Si è parlato da subito di tre attentatori al Charlie. Sono saltati fuori tre identità, e tre carte di identità sono state pubblicate… “perse dagli attentatori in automobile”. Uno di questi era un diciottenne che al momento del fatto era a scuola. “Ah, sarà un omonimo”. E la sua carta d’identità trovata in auto e pubblicata? “No, solo una carta d’identità è stata trovata in auto”. Allora da dove è saltata fuori e perché è stata data in pasto dei media l’identità del diciottenne, quando poi neppure c’era il terzo attentatore?
Identificati i due attentatori, noti alle autorità, ai servizi segreti di mezzo mondo, i giornalisti distratti dagli sviluppi di cronaca ci hanno messo 24 ore a chiedersi “Ma se si sapeva chi erano, perché erano liberi di agire?”. Siamo in attesa di risposta. La seconda domanda, ancora non fatta è “Quanti altri ‘fratelli Kouachi’ girano liberi per la Francia?”.

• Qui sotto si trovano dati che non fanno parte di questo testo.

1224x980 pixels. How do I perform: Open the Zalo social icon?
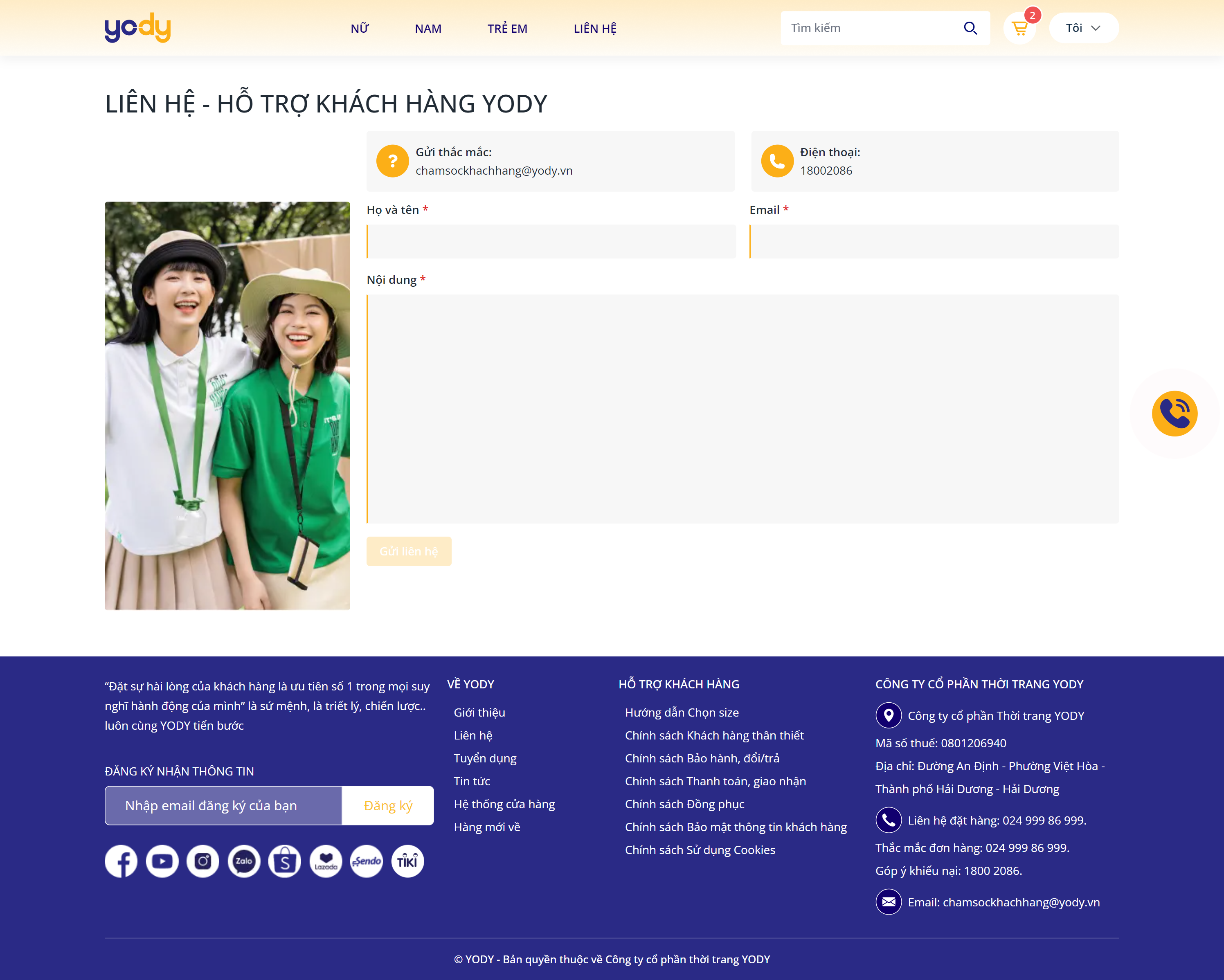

Il giorno dopo una poliziotta viene freddata. Si dice subito che l’uomo è noto alle autorità, ma non viene diffusa l’identità e non scatta per lui la caccia all’uomo, cercando di capire se c’è un collegamento con la strage del Charlie.
Mentre poi i due fratelli Kouachi si barricano in una tipografia, l’assassino della poliziotta prende uccide e prende ostaggi in un supermercato. E non sarebbe da solo, “con lui ci sarebbe la sua ragazza”, anche lei armata, e ne viene diffusa l’identità. Poi scatta il blitz, e viene detto che “la ragazza è riuscita a fuggire”, ma nessuno fa scattare la caccia alla donna. Poi viene detto che “ha lasciato Parigi il giorno prima della strage”. Poi viene fuori che “si trova in Siria dal 2 gennaio, entrata passando per la Turchia”, ma viene comunque definita “figura centrale degli attentati terroristici di Parigi”.
Insomma, oltre a difendere la libertà di espressione, dovremmo difendere anche la verità. Da noi stessi, almeno.